• [ENTRIES PROVIDED]:
•••••

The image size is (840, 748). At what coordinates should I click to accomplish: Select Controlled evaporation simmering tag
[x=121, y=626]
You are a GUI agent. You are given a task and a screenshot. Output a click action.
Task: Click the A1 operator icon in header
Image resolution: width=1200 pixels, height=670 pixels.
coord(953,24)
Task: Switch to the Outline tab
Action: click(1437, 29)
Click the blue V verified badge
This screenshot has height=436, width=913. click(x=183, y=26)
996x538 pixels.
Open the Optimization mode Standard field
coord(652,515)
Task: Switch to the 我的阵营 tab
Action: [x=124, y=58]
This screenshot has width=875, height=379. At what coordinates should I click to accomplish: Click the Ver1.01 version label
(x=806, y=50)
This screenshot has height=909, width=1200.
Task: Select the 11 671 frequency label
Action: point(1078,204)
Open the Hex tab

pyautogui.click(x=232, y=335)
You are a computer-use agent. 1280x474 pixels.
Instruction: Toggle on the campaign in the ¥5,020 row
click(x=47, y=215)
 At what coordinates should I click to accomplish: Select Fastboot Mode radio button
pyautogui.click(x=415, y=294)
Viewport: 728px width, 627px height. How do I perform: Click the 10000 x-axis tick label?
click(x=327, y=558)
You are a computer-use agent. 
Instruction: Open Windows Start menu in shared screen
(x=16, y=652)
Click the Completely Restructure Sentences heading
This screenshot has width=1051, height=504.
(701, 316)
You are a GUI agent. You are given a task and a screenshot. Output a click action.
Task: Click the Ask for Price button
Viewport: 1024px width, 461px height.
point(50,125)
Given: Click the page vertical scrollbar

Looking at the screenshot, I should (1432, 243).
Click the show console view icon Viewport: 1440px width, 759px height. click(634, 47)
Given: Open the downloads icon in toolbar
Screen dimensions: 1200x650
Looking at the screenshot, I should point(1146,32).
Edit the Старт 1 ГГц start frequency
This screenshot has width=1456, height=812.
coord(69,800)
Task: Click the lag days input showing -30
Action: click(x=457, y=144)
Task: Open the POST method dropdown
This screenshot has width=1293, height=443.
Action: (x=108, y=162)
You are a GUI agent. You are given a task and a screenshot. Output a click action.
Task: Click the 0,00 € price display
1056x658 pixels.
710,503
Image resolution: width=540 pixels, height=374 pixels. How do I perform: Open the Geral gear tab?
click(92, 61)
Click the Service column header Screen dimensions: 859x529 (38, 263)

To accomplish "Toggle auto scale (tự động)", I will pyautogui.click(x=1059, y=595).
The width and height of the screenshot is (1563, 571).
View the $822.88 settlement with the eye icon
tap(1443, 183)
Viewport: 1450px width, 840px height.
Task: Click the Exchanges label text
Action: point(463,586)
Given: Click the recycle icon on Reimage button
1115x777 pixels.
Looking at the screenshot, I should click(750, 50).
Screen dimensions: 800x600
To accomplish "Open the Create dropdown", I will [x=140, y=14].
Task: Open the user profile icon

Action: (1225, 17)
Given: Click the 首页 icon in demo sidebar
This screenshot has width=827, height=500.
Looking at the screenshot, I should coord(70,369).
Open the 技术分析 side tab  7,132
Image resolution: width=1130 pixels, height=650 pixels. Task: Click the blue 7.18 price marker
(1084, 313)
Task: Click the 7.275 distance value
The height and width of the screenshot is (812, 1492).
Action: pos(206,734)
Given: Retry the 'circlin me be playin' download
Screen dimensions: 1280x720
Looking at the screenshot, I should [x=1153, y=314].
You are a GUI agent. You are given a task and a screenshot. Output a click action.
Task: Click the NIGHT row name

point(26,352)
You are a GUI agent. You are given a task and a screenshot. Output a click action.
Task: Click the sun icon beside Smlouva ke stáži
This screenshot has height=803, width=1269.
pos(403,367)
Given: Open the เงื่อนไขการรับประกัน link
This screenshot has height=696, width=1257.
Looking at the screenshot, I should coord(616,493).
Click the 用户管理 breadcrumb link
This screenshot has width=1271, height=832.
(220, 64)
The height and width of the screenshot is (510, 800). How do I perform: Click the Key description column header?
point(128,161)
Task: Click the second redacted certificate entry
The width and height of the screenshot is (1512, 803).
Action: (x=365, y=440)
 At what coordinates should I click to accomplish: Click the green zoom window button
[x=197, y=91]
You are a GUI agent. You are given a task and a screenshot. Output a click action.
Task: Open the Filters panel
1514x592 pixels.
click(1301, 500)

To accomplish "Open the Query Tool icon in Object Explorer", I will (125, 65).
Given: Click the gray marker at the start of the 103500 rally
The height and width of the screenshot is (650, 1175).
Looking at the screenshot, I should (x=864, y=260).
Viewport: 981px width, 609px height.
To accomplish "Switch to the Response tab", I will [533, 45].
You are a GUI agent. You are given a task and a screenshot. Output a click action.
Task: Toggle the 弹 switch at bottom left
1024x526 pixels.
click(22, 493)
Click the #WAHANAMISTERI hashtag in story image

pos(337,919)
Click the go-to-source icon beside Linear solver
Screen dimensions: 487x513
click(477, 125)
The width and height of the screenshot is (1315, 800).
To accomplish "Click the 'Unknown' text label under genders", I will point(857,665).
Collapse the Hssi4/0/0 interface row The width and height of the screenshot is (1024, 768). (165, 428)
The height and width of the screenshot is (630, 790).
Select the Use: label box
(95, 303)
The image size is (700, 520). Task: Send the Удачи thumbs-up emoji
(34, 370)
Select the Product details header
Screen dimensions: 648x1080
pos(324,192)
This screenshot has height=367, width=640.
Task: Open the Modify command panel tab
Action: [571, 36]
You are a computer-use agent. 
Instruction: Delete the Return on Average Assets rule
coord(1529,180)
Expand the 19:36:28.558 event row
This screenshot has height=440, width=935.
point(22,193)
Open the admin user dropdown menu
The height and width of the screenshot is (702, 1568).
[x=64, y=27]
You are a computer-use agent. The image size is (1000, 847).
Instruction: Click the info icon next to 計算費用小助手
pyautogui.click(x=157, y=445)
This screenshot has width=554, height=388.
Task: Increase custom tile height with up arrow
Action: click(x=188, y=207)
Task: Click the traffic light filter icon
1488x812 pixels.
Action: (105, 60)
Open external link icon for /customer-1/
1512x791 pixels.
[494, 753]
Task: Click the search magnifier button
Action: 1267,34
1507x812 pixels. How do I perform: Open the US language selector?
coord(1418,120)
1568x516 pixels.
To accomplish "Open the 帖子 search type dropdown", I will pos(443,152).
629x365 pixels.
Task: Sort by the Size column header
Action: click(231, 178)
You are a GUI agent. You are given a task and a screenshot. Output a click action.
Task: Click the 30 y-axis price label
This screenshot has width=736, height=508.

•••••

• [HOW TO COMPLETE THIS TASK]: Since only a count is wanted, give the number of lines in the listing that contain the word "computer".

• [RESULT OF THIS EXERCISE]: 4